• _Kutipan Halaman_

______

Struktur sosial dilihatnya sebagai gejala yang mencakup pelbagai proses asosiatif
dan disosiatif yang tidak
mungkin terpisah- pisahkan, namun dapat dibedakan dalam analisis.[5]
- Menurut Simmel konflik tunduk pada perubahan.
Coser mengembangkan proposisi dan memperluas konsep Simmel tersebut dalam
menggambarkan kondisi- kondisi di mana konflik secara positif membantu struktur sosial dan bila terjadi secara
negatif akan memperlemah kerangka masyarakat.[5]
Inti Pemikiran
Konflik
dapat merupakan proses yang bersifat instrumental dalam pembentukan, penyatuan
dan pemeliharaan struktur sosial. Konflik dapat menempatkan dan menjaga garis
batas antara dua atau lebih kelompok.[6].

______

• _Daftar Tersedia_

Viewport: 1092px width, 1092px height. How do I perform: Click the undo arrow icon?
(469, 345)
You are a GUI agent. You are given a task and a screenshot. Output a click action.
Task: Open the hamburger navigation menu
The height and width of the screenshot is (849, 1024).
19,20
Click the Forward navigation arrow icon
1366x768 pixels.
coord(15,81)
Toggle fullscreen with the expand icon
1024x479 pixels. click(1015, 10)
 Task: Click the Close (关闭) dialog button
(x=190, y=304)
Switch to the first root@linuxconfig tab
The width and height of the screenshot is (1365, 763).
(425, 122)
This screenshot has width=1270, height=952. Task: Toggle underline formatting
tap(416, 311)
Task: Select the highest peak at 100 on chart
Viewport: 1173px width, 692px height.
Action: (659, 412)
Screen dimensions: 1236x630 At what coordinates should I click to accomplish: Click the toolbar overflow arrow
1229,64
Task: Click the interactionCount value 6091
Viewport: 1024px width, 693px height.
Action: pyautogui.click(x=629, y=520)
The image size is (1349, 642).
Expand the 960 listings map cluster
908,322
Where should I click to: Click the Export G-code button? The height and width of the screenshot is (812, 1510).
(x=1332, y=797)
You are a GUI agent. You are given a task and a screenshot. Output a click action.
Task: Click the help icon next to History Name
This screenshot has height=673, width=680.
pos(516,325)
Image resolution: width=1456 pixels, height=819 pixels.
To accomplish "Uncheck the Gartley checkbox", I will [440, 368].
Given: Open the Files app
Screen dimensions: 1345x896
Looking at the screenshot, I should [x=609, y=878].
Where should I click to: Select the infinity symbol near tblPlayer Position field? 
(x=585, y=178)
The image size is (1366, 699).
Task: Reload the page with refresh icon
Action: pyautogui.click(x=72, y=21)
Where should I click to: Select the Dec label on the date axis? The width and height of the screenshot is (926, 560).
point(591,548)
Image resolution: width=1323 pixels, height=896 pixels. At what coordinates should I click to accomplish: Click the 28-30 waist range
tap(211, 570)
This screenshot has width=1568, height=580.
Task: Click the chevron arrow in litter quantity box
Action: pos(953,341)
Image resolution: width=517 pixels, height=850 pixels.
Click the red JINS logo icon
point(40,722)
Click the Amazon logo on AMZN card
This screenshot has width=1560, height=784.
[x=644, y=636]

______

• _Bagian Latihan_
[1] Kutipan tentang konflik sosial menyebut konflik bersifat instrumental dalam beberapa proses yang berkaitan dengan struktur sosial. Sebutkan semua proses itu.
[2] Salin ulang tanpa perubahan bagian kutipan tentang konflik sosial dari "Coser mengembangkan proposisi" sampai "atau lebih kelompok.[6].".
Daftar di atas tidak perlu dipakai.

• _Kunci Jawaban_
[1] Pembentukan, penyatuan, dan pemeliharaan struktur sosial.

[2]
Coser mengembangkan proposisi dan memperluas konsep Simmel tersebut dalam
menggambarkan kondisi- kondisi di mana konflik secara positif membantu struktur sosial dan bila terjadi secara
negatif akan memperlemah kerangka masyarakat.[5]
Inti Pemikiran
Konflik
dapat merupakan proses yang bersifat instrumental dalam pembentukan, penyatuan
dan pemeliharaan struktur sosial. Konflik dapat menempatkan dan menjaga garis
batas antara dua atau lebih kelompok.[6].